27 junho 2006

A prestação

– Tiveram muita sorte – disse a puta na paragem do autocarro, com ar de quem acredita no que está a dizer.
– Sorte? – perguntou o Oliveira, no lugar do pendura, espantado. – Sorte, porquê?
A puta, encarquilhando ainda mais a face, sorriu, obrigando-nos a constatar a quase total ausência de dentes nas suas gengivas, deu um passo atrás, para a contemplarmos em todo o seu esplendor, passou a mão pelo cabelo, colorido e estranho, num gesto teatral de diva do cinema mudo e voltou a aproximar-se do carro. Pousou as mãos na porta e falou directamente para o Oliveira, que lhe sentiu o bafiento hálito antes de a ouvir.
– É que eu não tenho estado cá – disse ela em voz maviosa, compondo o sorriso, fazendo boquinhas e movendo o risco preto mal amanhado que fazia as vezes das sobrancelhas.
– Não? – intrometeu-se o Azevedo, muito sério. – Então e hoje?
– É que eu já não preciso disto – ela falava pausadamente para que não nos escapasse nada (ou, provavelmente, para que não nos escapássemos), – mas estava em casa e não dá nada de jeito na televisão...
– É – concordou o Azevedo, – hoje em dia só dá é bodegas.
– Então, lembrei-me de vir até cá – soltou um risinho quase juvenil, absolutamente extravagante e inesperado, e com o ar mais convicto do mundo, concluiu: – Sabem que gosto de dar prazer, gosto muito, foi sempre o que me perdeu.
– Já não há putas destas – soltou o Picoto. – Putas por amor!

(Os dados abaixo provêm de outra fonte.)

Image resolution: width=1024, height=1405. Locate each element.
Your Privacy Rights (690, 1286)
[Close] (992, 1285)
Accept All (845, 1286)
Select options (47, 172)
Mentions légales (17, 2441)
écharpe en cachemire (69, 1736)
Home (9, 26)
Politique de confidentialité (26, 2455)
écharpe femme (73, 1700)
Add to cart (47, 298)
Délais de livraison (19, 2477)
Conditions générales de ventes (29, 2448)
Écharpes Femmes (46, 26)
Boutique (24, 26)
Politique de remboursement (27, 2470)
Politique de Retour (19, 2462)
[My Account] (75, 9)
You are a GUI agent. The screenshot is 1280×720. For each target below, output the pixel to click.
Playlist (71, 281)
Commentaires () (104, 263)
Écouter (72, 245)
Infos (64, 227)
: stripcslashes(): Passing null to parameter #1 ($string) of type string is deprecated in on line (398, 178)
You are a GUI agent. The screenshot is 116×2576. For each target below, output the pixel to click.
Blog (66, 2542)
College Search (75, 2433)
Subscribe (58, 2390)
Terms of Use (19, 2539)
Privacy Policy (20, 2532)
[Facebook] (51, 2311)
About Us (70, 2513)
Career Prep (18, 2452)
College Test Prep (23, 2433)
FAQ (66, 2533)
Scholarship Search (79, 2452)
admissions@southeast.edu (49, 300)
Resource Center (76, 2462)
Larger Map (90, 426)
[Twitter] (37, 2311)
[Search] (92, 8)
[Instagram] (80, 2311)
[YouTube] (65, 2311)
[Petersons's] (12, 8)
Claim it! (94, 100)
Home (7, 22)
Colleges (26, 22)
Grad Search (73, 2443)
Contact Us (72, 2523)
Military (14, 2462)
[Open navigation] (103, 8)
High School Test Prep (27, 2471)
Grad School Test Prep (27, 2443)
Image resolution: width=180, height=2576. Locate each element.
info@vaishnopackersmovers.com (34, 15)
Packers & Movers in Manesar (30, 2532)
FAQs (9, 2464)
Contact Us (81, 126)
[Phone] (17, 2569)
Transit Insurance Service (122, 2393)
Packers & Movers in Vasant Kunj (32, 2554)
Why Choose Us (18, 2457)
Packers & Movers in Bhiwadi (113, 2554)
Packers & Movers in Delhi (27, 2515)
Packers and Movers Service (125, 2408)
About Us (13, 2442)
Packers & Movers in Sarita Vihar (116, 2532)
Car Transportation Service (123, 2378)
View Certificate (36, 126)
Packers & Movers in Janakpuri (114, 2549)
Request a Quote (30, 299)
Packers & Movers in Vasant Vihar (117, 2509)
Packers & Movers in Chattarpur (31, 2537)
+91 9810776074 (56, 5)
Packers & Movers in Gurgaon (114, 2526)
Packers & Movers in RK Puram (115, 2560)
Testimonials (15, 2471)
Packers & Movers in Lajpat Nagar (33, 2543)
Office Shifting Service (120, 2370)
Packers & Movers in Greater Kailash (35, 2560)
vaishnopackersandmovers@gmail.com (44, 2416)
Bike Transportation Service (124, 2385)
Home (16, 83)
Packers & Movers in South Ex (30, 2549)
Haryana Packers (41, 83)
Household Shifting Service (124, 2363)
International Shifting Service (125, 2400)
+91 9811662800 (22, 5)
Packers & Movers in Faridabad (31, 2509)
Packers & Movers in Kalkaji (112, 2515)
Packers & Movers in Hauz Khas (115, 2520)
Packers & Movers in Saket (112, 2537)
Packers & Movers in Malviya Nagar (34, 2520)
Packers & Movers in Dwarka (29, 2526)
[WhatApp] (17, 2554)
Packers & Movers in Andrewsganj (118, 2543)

A puta que fechara o sorriso à primeira declaração do Picoto, abriu um sorriso tão radioso como um buraco negro ("e igualmente poderoso" pede o Oliveira que acrescente) e comovida, confessou:
– Mas também tenho uma prestação do frigorifico para pagar.
– Mas não é isso que a faz vir cá! – exclamou o Picoto.
– Claro que não, claro que não – concordou a puta. – É o amor. É poder dar prazer! Vocês querem? Vocês querem imenso prazer?
– Imenso? – sublinhou o Picoto.
– Imenso – repetiu ela. – Querem?
– Os cinco? – indagou o Oliveira, que se queria despachar.
– Claro, todos – os olhos da puta brilhavam, – mas um de cada vez, que eu não faço essas coisas porcas que se vêem nos filmes.
– E quanto é?
– Normalmente, são 40 euros – disse a puta, tirando as mãos do carro, endireitando-se e assumindo um ar profissional, e continuou, quase a sussurrar – mas como, se eu fizer os cinco, vou-me já embora, quatro vezes cinco vinte, duzentos – e aqui já nem sussurrava, apenas mastigava as palavras, mas o Oliveira percebia –, a prestação são quarenta e cinco, mais o táxi, os preservativos e o halibut...
– Está a rezar ou quê? – gritou o Picoto. – Afinal, quanto é que leva?
– 150.
– Cento e cinquenta?! – gritou o Picoto. – Trinta contos?! Nãã... isso é amor a mais.
– Nós não aguentamos tanto prazer – reforçou o Azevedo. – De certeza que era dinheiro bem gasto...
– De certeza – anuiu o Oliveira, procurando o controlo da conversa, – mas é muito dinheiro, senhora puta.
– Muito dinheiro!? – A puta parecia realmente indignada. – Estou a fazer um desconto de 50 euros. Dez contos!
– E nós agradecemos, senhora puta – o Oliveira bateu na perna do Azevedo, que era o condutor, e, com a mão, mandou-o seguir, – mas não temos esse dinheiro.
– Quanto é que têm?
– Devemos ter p'raí trinta euros, senhora puta – o Oliveira entristeceu a voz e agitou a mão alegremente com mais energia. – Só temos trinta euros, que pena...
– 'Tá a gozar – disse a puta, pronta a explodir. – 30 euros?!
– É... – lamentou-se o Oliveira e virando-se para o Azevedo, ordenou sibilante: – 'Bora, caralho, 'tás à espera?!
– Tanta conversa e só têm trinta euros?! – a puta estava em choque. – Isso nem dá para a prestação...
– É assim, senhora puta, desculpe lá – o Oliveira deu um murro na perna do Azevedo. – Então, boa noite, e boa sorte – o Azevedo engrenou a primeira, destravou e o Oliveira gritou alarve, enquanto o carro arrancava: – que bem precisa!